Collected data entries:
******************************
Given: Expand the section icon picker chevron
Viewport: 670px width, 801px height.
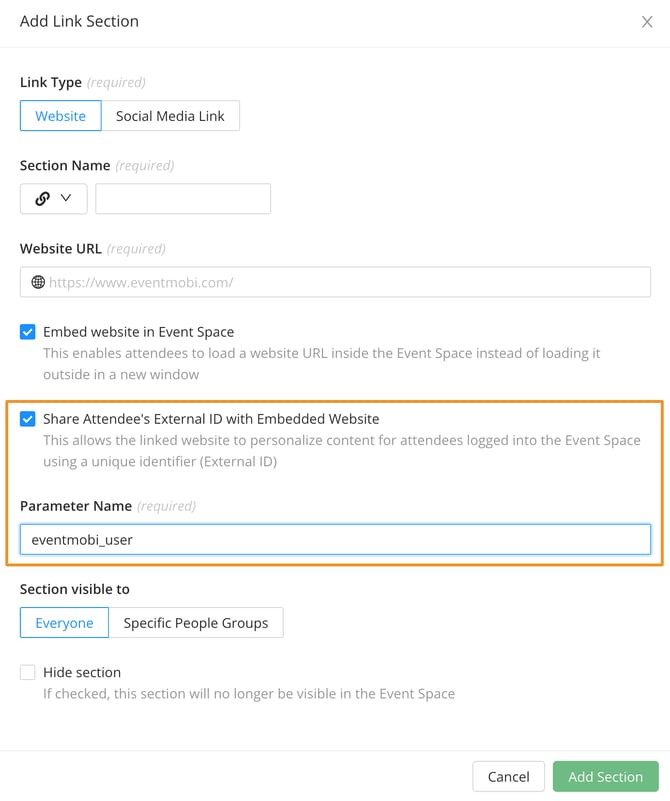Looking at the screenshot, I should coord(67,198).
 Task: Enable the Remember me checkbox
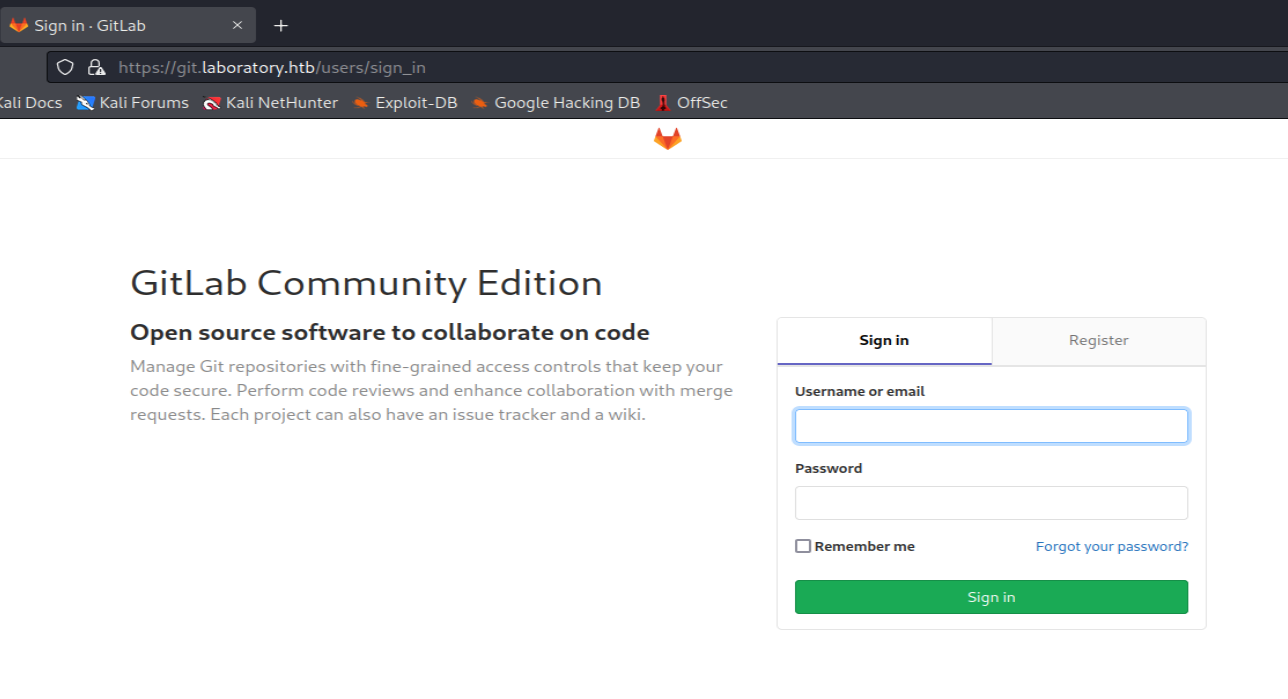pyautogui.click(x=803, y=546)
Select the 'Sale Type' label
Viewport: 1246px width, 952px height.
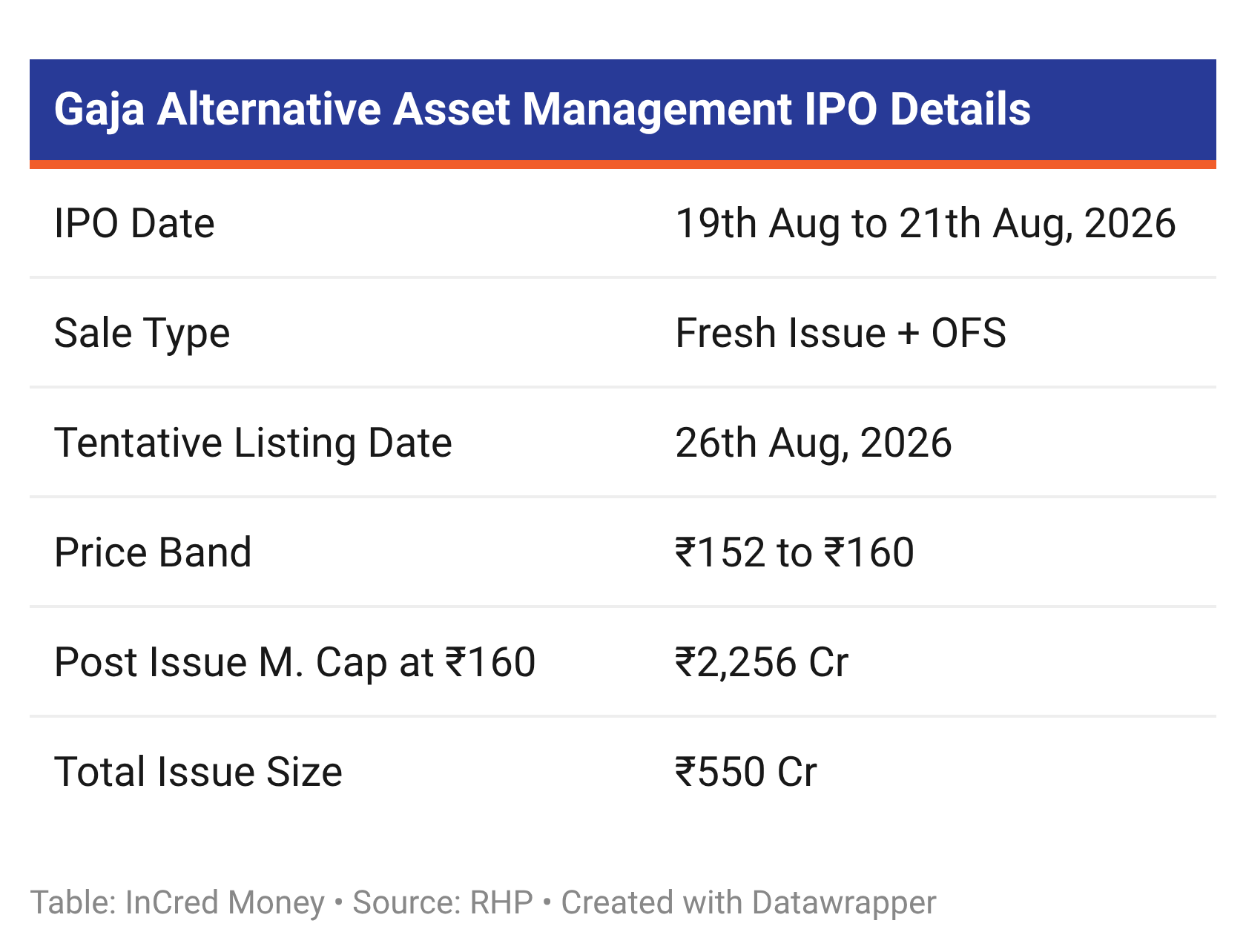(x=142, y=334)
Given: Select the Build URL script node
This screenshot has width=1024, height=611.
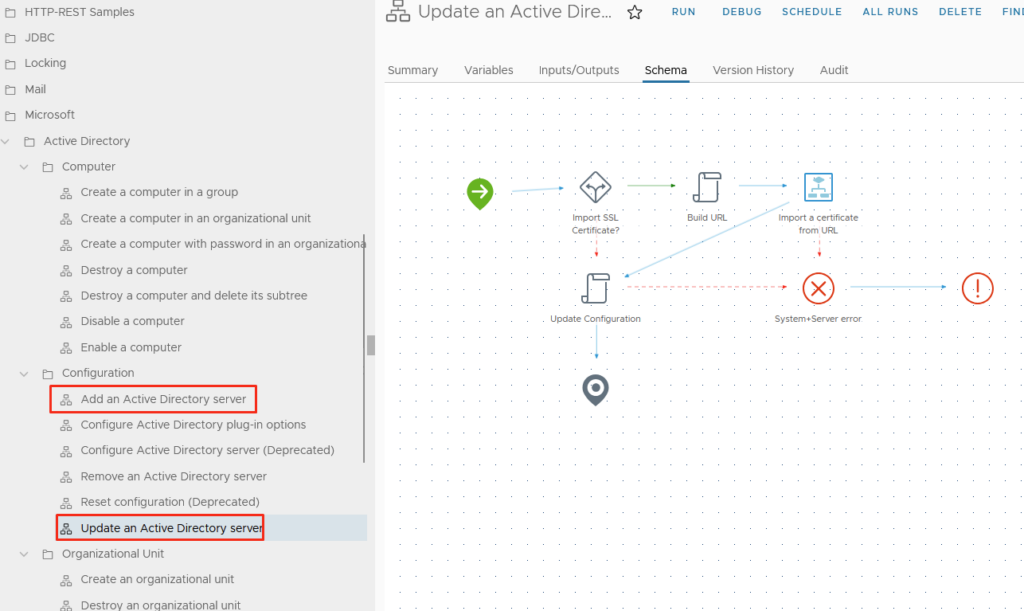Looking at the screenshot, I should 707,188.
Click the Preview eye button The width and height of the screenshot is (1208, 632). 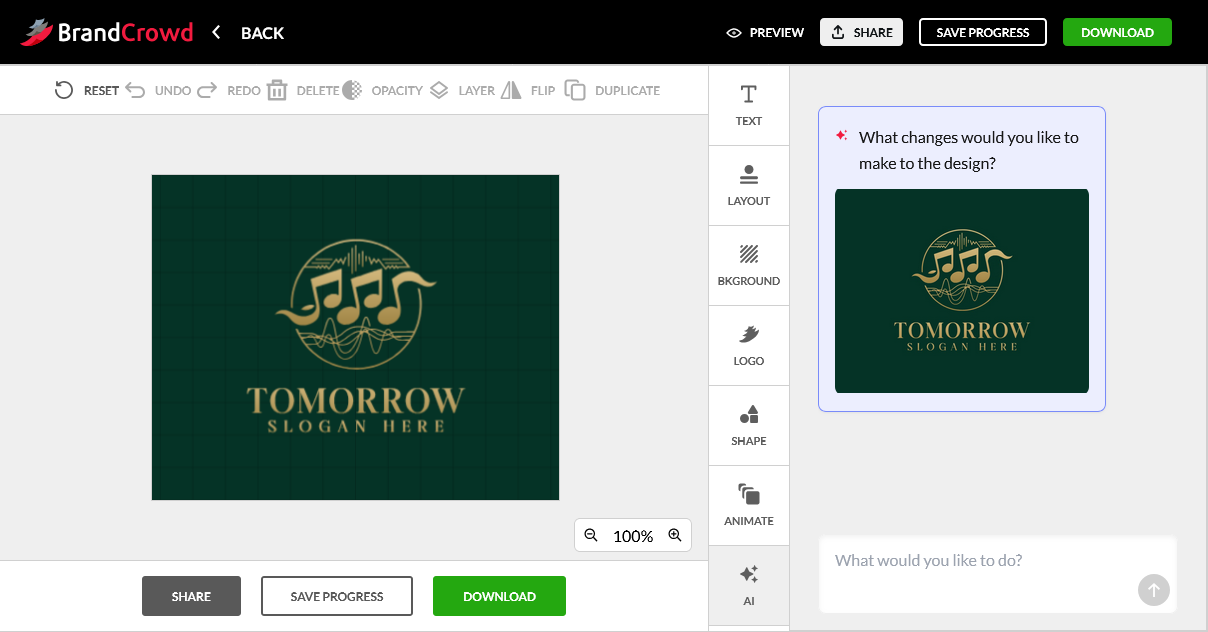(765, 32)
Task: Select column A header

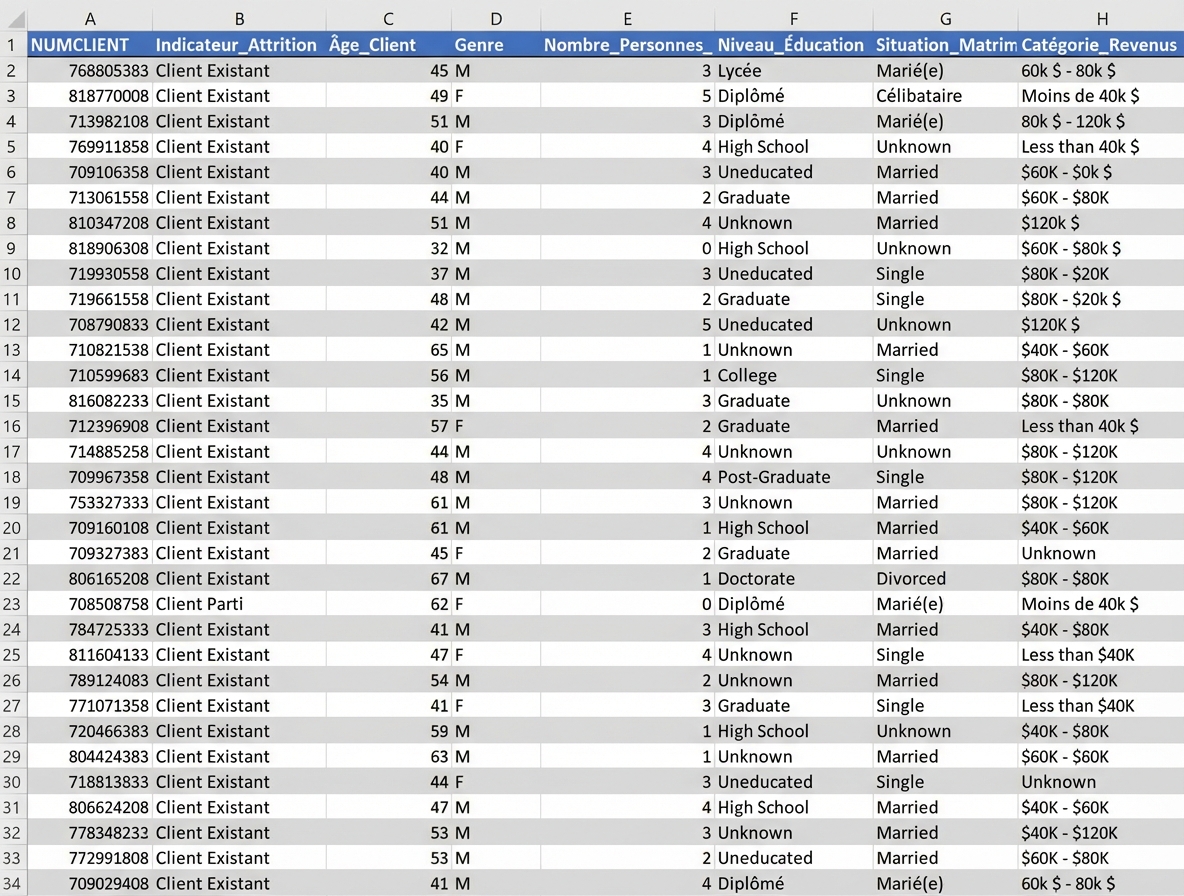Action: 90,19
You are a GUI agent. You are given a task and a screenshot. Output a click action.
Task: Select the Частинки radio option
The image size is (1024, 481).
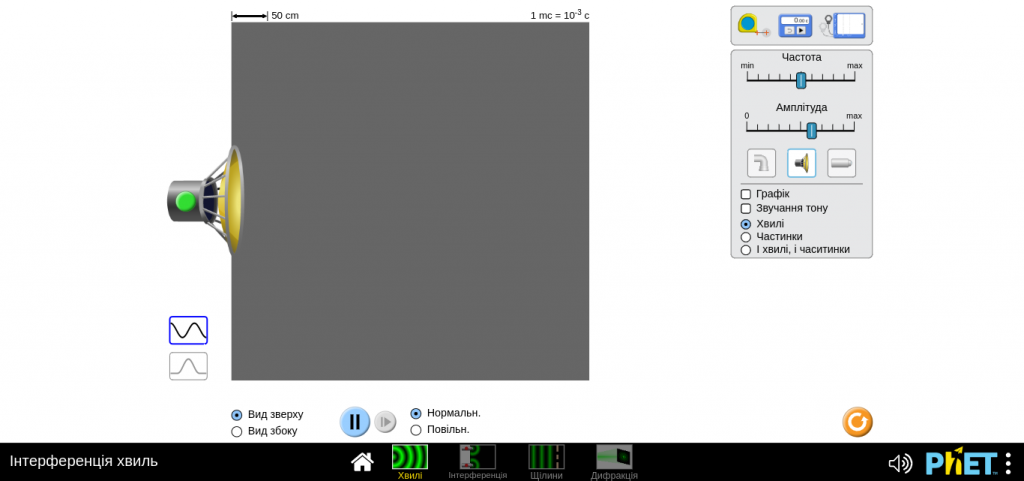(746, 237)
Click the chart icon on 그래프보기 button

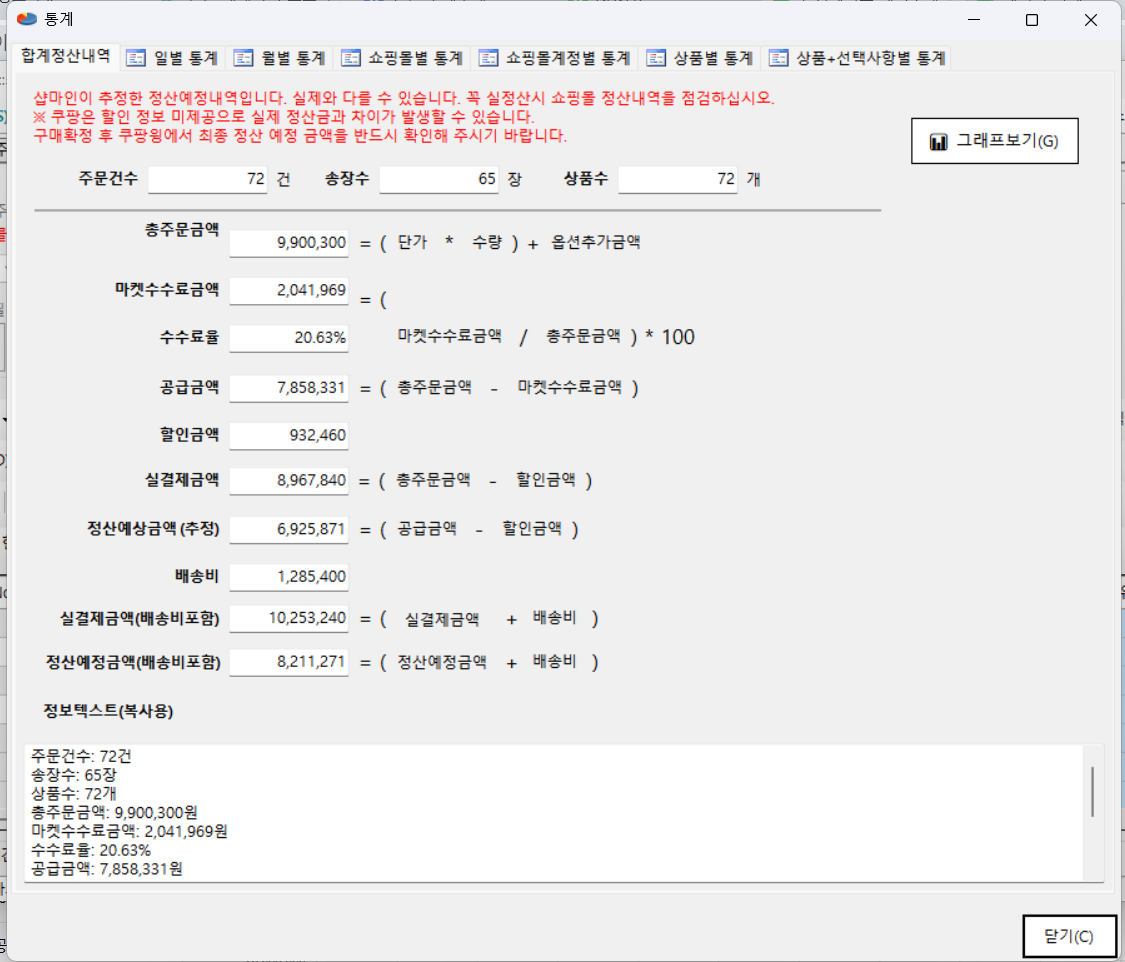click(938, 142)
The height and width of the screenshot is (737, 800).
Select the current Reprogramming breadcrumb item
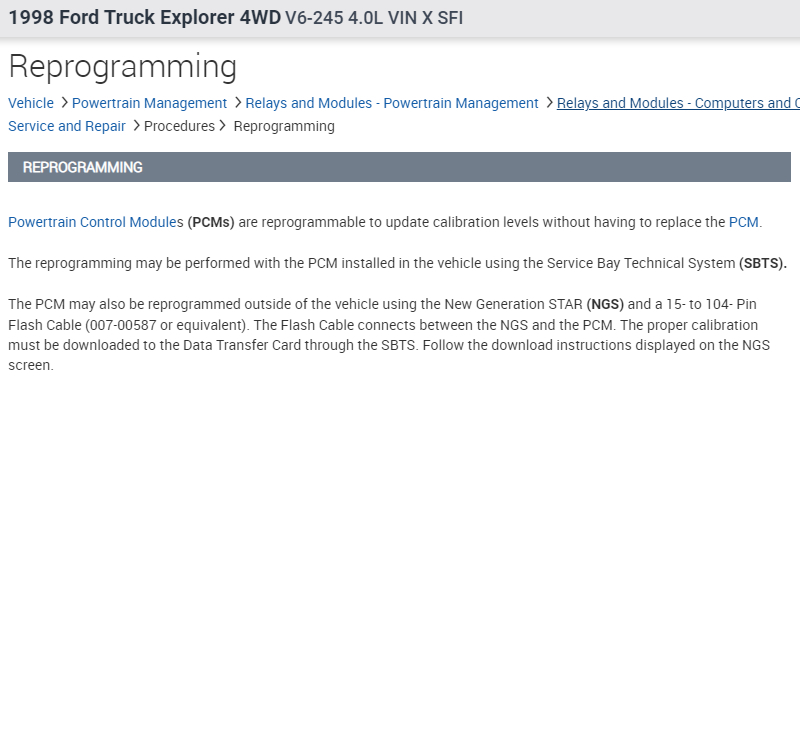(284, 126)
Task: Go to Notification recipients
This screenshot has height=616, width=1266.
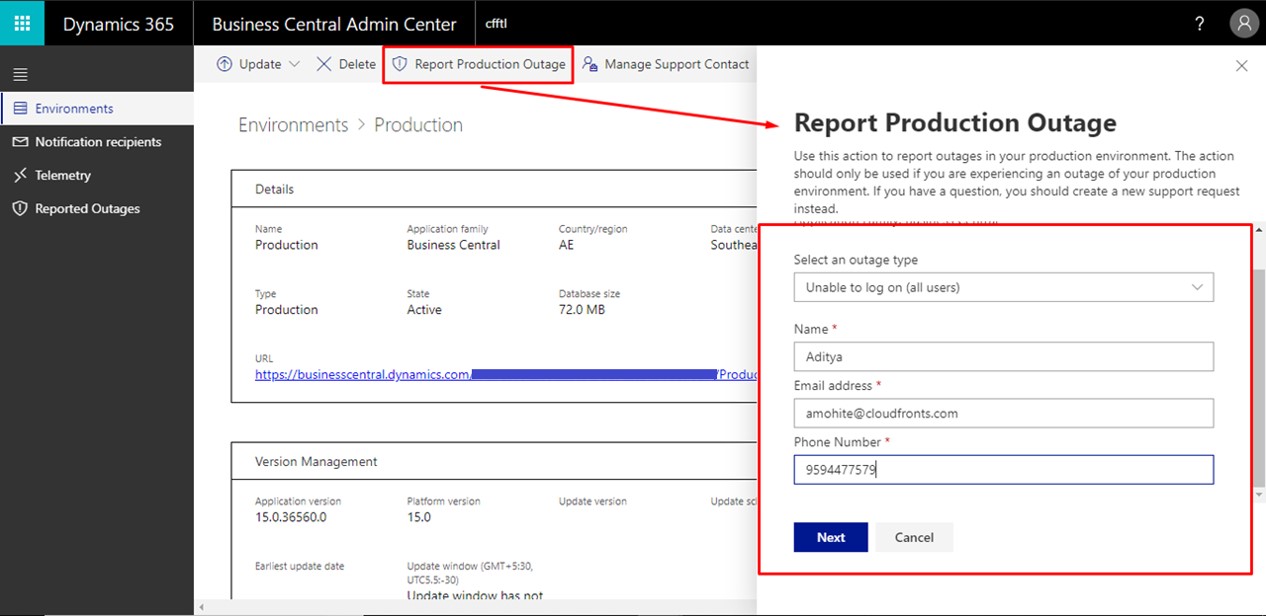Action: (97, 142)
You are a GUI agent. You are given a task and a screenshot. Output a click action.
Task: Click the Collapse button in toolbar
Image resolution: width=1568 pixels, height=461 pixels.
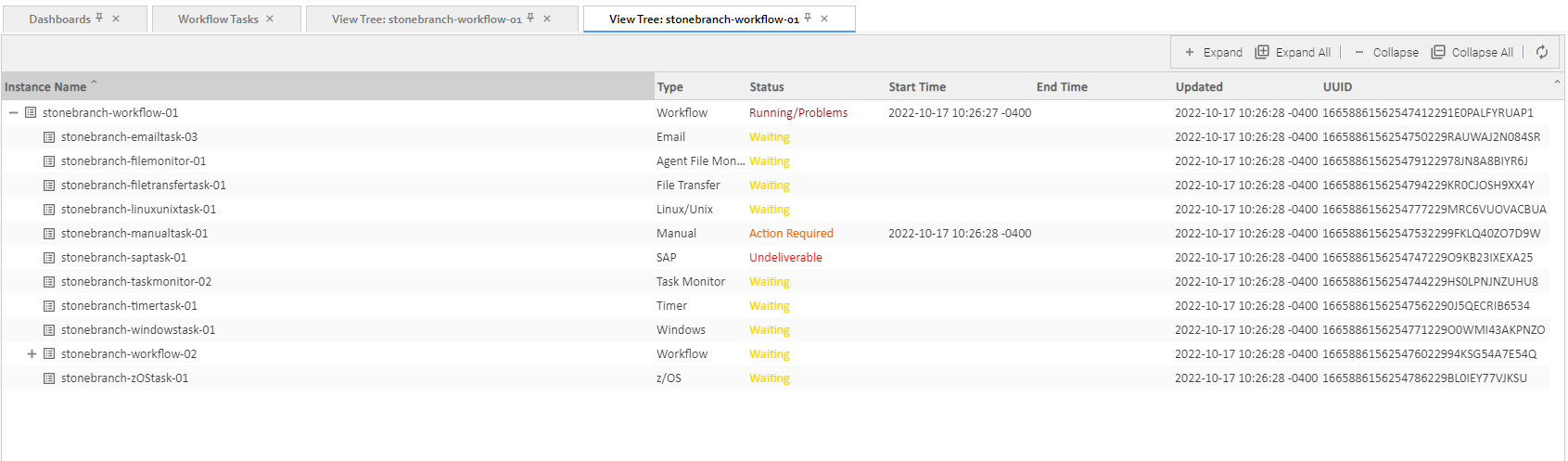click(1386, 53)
******************************
Exercise instructions:
Beginning with the line that contains "Task: Select column A header", write out every line through the last one in the records, exactly and without pictures.

Response for this exercise:
Task: Select column A header

Action: 90,19
You are a GUI agent. You are given a task and a screenshot. Output a click action.
Task: Select the Частинки radio option
The image size is (1024, 481).
(746, 237)
Click the chart icon on 그래프보기 button

click(938, 142)
The height and width of the screenshot is (737, 800).
Select the current Reprogramming breadcrumb item
(284, 126)
Task: Go to Notification recipients
This screenshot has height=616, width=1266.
Action: (97, 142)
You are a GUI agent. You are given a task and a screenshot. Output a click action.
Task: Click the Collapse button in toolbar
Image resolution: width=1568 pixels, height=461 pixels.
click(1386, 53)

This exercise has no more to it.